Modern advertising is a data-driven practice. So as new regulations and browser policies take hold, many fear a coming data crunch. In some ways, those fears are accurate – the loss of third-party cookies on Google’s Chrome browser will dramatically shrink the amount of data linked to identifiers. Yet advertisers are beginning to realize that identifier-linked data is just the tip of the iceberg of all that’s available for delivering targeted advertising.

While the ad world will hold on to identity for as long as it can, doing so will come with a loss of distribution and scale. Advertisers don’t simply need an audience or alternative data; they need data options that will scale.

Contextual data represents a clear path forward, especially when combined with audience insights. That is, as long as advertisers can evolve their understanding to grasp the nuances that contextual data sources provide, and then support making it easier for this data to enter the programmatic ecosystem.

In the ad industry, context is often used synonymously with “content,” but these are not interchangeable terms. Context can be applied to content, but it doesn’t have to be. There is circumstance-based contextual data. Location-based and event-based are also contextual signals. In fact, context can mean anything from a sporting event to a financial event to a weather event. Context is as much about the physical environment as it is about the technical environment and the content a user is consuming.

Take a user reading a sports article on the train on their way to work on their mobile device. Not only is the user consuming content about sports, but the fact that they are mobile, commuting, and experiencing the conditions of their surroundings is important. All of this is context. And context affects what we do, and how we react to things.

High-efficiency trading is just signals, and the more signals that can be produced, the more value it is to the trader. Within programmatic, gaining insight into the content, the attributes of the page, the technical environment where the content is being consumed, and the physical context provide a lot of signals to play with.

Whereas audience data relies on identifying a user (something that is increasingly hard to do), contextual data is available on 100% of inventory going through programmatic exchanges, so needless to say, it scales. Even better, there is a thriving world of contextual data companies out there, which should meet the demands of advertisers looking to augment their existing audience strategies.

The challenge is that many of these companies with contextual data are not ad tech companies. They’ve built models for data creation and collection, in support of their customers, but many are not plugged into the ad-buying ecosystem. So how can advertisers learn about, understand, and make use of this data, or these models?

Somehow these providers need to get their data into the buying platforms. But remember, this is context and not the audience. This data is not based on cookie matching or mapping. As most people reading this will know, DSPs are not positioned to bring new data sets of this type into their platforms. In order to prioritize data onboarding on a roadmap, there needs to be customer demand. Small data companies, or those outside of ad tech, often don’t have that demand.

That doesn’t mean that their data set is not valuable. If given the opportunity, these data sets could be more powerful than anyone might expect. The natural integration point would be at the DSP, but DSPs have no shortage of roadmap items either requested or required by their advertisers. Further, there is a lot of tech that a data provider needs to build in order to integrate the data from their models at the scale of RTB.
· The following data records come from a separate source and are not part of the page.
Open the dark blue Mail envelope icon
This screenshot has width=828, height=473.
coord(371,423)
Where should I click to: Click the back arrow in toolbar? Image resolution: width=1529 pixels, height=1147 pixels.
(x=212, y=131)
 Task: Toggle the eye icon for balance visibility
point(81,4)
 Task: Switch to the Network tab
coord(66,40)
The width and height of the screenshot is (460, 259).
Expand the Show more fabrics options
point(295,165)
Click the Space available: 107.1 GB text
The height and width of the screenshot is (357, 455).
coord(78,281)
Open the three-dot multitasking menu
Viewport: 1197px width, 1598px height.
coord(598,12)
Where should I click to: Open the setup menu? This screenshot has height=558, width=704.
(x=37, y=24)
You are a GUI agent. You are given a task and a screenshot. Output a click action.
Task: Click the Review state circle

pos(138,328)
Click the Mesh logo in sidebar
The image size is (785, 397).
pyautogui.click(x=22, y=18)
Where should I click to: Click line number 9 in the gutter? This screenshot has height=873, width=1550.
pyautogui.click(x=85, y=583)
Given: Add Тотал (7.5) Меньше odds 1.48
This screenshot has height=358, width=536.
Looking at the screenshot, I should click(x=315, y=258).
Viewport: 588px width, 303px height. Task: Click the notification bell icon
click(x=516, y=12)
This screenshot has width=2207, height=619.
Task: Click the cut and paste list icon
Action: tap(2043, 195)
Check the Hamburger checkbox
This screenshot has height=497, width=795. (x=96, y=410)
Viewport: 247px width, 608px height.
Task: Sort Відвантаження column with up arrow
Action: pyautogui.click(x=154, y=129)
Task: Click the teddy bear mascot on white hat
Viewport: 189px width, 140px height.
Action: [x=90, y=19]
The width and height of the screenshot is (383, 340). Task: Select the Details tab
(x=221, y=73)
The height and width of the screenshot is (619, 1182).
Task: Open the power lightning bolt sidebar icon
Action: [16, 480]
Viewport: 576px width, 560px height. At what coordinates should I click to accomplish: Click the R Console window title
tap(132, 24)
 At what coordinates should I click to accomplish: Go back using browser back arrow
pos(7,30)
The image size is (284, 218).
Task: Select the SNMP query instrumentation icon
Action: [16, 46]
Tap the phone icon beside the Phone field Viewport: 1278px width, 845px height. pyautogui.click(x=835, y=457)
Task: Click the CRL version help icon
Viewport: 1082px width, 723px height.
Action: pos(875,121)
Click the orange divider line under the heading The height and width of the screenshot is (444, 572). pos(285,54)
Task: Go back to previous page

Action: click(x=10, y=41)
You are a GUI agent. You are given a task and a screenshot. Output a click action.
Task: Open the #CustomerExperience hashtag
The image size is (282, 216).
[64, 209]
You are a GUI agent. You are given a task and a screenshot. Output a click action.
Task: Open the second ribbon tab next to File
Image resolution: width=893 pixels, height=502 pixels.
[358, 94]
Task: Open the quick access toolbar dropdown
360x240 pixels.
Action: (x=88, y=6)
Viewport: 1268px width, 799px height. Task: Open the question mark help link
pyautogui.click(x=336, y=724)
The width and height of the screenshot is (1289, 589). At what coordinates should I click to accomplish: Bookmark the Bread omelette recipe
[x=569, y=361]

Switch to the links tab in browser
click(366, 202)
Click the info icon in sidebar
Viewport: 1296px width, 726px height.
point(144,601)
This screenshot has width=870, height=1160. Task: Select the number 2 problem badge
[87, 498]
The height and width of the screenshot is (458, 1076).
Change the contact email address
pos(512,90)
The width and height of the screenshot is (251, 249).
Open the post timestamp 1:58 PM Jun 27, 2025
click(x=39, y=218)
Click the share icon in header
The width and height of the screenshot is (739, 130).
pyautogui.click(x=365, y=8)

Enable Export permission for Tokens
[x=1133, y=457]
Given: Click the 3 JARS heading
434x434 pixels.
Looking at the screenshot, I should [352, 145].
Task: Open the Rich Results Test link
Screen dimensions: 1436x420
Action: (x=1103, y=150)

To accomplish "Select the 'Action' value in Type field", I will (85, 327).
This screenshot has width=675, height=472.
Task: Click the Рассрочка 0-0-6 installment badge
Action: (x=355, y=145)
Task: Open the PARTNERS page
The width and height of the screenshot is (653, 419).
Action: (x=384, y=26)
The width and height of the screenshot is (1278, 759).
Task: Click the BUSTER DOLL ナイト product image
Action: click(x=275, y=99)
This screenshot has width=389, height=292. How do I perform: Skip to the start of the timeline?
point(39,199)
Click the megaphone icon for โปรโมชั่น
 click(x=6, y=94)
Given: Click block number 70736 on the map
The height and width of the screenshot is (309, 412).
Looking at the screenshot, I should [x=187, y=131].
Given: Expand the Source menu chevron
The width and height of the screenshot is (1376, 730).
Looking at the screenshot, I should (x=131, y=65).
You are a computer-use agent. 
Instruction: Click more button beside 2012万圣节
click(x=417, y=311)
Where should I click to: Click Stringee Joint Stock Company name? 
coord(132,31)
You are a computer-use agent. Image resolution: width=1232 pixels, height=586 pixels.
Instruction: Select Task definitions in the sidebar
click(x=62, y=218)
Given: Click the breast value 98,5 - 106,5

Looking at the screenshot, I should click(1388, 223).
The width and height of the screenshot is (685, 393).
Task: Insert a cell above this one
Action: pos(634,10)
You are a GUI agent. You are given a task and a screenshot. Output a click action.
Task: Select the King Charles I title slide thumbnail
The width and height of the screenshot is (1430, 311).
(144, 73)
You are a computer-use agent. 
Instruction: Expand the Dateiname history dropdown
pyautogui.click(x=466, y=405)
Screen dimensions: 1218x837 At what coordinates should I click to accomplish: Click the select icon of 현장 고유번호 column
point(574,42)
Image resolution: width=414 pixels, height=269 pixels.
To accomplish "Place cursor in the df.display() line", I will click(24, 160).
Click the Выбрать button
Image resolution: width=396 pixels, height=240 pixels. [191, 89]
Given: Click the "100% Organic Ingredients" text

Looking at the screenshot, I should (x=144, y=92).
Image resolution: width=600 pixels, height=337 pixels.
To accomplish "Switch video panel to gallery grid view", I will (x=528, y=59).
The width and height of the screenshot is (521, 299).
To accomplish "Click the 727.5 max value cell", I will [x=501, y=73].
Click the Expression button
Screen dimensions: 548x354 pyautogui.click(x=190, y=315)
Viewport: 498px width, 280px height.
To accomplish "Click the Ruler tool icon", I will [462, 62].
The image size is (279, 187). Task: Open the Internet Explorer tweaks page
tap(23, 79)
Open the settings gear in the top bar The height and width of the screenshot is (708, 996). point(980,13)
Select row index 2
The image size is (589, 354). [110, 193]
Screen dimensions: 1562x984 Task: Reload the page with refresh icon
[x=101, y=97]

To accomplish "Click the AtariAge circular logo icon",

This new breed of contextual represents a wealth of opportunity for a wide variety of data choices. But there isn’t a mechanism that can easily bring the contextual data of the world into the ad tech ecosystem. This is the major hurdle preventing ad buyers from accessing the rich world of data outside of the audience, and beyond standard contextual.

Ultimately, making new data sources available at scale will come down to intermediaries that already have ties to the ad tech ecosystem. This could include DMPs, holding companies, or other data providers that have integrations with the DSPs.

Cookies going away is a catalyst for getting these new data sets online, and most DSPs recognize that they can’t put all of their eggs in the basket of solving the identity challenge. Even when identity solutions emerge, there’s still a tremendous amount of data available for use in delivering targeted advertising.

After swinging too far in the direction of cookies and identifiers, things are swinging back towards context — or, at least, a balance between context and audience. But for advertisers to fully embrace context and all of the opportunity it offers, they need to think about context more broadly, and the industry needs to lower the barrier of entry for new data partners to inject a variety of interesting and untapped options.